Text and item location records:
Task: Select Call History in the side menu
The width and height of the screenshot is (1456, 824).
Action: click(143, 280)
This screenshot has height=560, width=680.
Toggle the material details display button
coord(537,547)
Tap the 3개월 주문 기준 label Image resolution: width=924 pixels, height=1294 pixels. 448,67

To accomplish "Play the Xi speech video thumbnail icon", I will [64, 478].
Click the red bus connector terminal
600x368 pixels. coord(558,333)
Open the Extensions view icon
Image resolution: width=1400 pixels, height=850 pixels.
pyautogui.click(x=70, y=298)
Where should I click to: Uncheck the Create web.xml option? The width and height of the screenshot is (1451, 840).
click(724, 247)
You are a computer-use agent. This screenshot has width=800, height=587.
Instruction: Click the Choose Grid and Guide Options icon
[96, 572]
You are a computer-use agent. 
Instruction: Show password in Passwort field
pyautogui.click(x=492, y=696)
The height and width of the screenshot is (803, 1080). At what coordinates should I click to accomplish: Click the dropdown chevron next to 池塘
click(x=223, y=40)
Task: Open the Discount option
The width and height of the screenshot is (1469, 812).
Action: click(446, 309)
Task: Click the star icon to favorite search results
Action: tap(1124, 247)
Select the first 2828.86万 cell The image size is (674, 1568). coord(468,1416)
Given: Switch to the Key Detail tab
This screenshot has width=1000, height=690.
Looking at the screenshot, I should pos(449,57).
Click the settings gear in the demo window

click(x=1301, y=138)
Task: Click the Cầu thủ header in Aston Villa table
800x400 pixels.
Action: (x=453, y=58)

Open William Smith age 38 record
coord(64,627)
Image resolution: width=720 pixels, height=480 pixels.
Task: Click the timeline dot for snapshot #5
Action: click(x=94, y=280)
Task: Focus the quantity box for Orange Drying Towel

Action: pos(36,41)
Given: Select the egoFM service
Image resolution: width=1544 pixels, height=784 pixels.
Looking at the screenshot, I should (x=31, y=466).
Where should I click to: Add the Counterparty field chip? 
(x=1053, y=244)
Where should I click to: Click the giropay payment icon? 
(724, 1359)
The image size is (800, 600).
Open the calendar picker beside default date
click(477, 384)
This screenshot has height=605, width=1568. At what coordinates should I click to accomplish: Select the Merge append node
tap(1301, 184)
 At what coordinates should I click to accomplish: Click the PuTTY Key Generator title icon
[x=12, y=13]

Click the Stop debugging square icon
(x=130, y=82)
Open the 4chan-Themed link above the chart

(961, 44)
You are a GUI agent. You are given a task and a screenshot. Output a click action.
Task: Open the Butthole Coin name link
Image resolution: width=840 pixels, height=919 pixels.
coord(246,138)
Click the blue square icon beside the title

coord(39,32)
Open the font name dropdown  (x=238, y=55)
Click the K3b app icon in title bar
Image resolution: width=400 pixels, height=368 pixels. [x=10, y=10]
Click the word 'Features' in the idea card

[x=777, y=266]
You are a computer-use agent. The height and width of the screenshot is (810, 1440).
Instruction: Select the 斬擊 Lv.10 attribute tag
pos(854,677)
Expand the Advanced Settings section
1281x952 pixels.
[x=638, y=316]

WORK TO BE COMPLETED -> Rewrite the records between the line holding "The height and width of the screenshot is (803, 1080)." and the line holding "click(x=223, y=40)", inclusive, shifting every coordinate in the answers by -105.

SOLUTION TO THIS PROBLEM ->
The height and width of the screenshot is (803, 1080). At what coordinates should I click to accomplish: Click the dropdown chevron next to 池塘
click(x=118, y=-65)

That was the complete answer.